Devant les enquêtes, études et sondages qui font l’unanimité quant à la précarité de la langue française au Québec, le Conseil d’Administration des Intellectuels pour la Souveraineté (IPSO) dit s’attendre à ce que les nouvelles mesures de promotion et de protection de la langue que doit présenter incessamment le gouvernement québécois soient costaudes.
« L’heure n’est plus aux demi-mesures », a soutenu le président des IPSO, le politologue Jean-François Payette, ajoutant que la situation est particulièrement alarmante chez une partie de la jeunesse, ainsi que dans certains secteurs économiques, où l’on constate une forte propension à utiliser l’anglais au quotidien. Selon lui, il est capital que le Québec ne se fasse pas complice de l’anglicisation qui le menace, en particulier dans les secteurs de l’éducation, du travail et de l’immigration.
Les IPSO croient que les mesures que compte annoncer le ministre Jolin-Barette seront bien accueillies par une forte majorité de la population. Un sondage effectué il y a trois ans avait en effet montré que 76 % étaient d’accord avec la question suivante, dont 86 % de francophones : « La francisation des immigrants est un enjeu vital pour l’avenir du Québec ».
Or, madame Anne-Michèle Meggs, membre du conseil des IPSO et ex-haut fonctionnaire au ministère québécois de l’immigration, signalait récemment la brèche dans la Loi 101 permettant aux jeunes à statut temporaire de s’inscrire à l’école publique anglaise. Avec une augmentation importante d’immigration temporaire dans les dernières années, cette exception ne constitue plus un phénomène rare et va à l’encontre de la mesure phare de la Charte, soit l’éducation en français pour toutes et tous.

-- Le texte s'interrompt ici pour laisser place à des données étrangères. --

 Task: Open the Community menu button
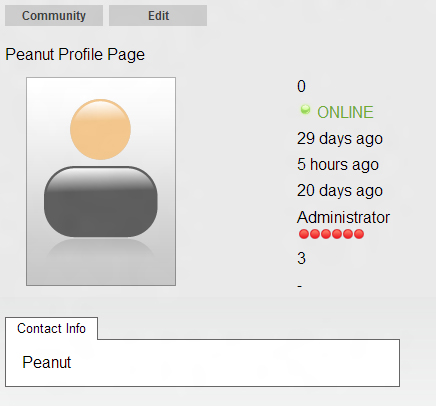click(x=54, y=15)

Quant à la sélection des personnes immigrantes qui connaissent déjà le français, un moyen encore plus efficace que la francisation pour assurer une population immigrante francophone, madame Meggs déplorait que ce ministère ne se donne plus de cibles en ce qui concerne la langue des nouveaux arrivants. Elle écrivait dans L’aut’ journal le 17 mars dernier : « On peut deviner pourquoi le gouvernement actuel a décidé de ne plus annoncer de cibles en matière du nombre ou de pourcentage de personnes admises connaissant le français. La raison se trouve dans un document de statistiques publié récemment par le ministère de l’Immigration, de l’Intégration et de la Francisation. On constate que ce pourcentage a baissé plus de 8 points dans les 5 années précédant la pandémie, de 58,2 % en 2015 à 49,8 % en 2019 ». Elle notait aussi que la cohorte des étudiants internationaux se dirigeait largement vers les institutions anglophones.
Le politologue Pierre Serré, lui aussi membre du conseil d’administration des IPSO, s’interrogeait récemment sur la composition de ce qu’il est convenu d’appeler la « minorité anglo-québécoise». D’après des compilations spéciales de données de Statistique Canada, rappelait-il, cette minorité comptait en 2016 258 605 personnes, soit à peine 3,2 % de la population québécoise, en hausse de 7447 par rapport au recensement de 2006.
« Si la minorité anglo-québécoise n’est plus que relique, la communauté anglophone, elle, existe et se porte très bien. Selon la « Première langue officielle parlée » (PLOP) définie par la loi fédérale sur les langues officielles de 1969, cette communauté comptait 1 103 475 personnes en 2016. C’est sur cette base qu’est déterminée l’offre de services publics fédéraux pour les anglophones au Québec, et pour les francophones ailleurs au Canada. À ce noyau constituant la minorité anglo-québécoise, on ajoute pêle-mêle citoyens et non-citoyens, immigrants et enfants d’immigrants, francophones et allophones anglicisés, francophones et allophones utilisant l’anglais en public comme Première langue officielle parlée, et des Canadiens venus des autres provinces. Avec seulement 23 % de tous les locuteurs de PLOP anglaise, la minorité anglo-québécoise est noyée dans ce qui compose la « communauté anglophone ».
« Il apparaît clair qu’il y a là un équilibre à restaurer dans l’allocation des ressources de l’État québécois et les prochaines mesures devront impérativement y contribuer », a conclu Jean-François Payette
Pour les IPSO, la langue française constitue le ciment sur lequel pourra s’édifier un pays indépendant.
Les Intellectuels pour la souveraineté (IPSO) ont été fondés à l’occasion du référendum de 1995. Depuis, leurs membres ont publié plus de 400 textes dans les journaux et les revues scientifiques.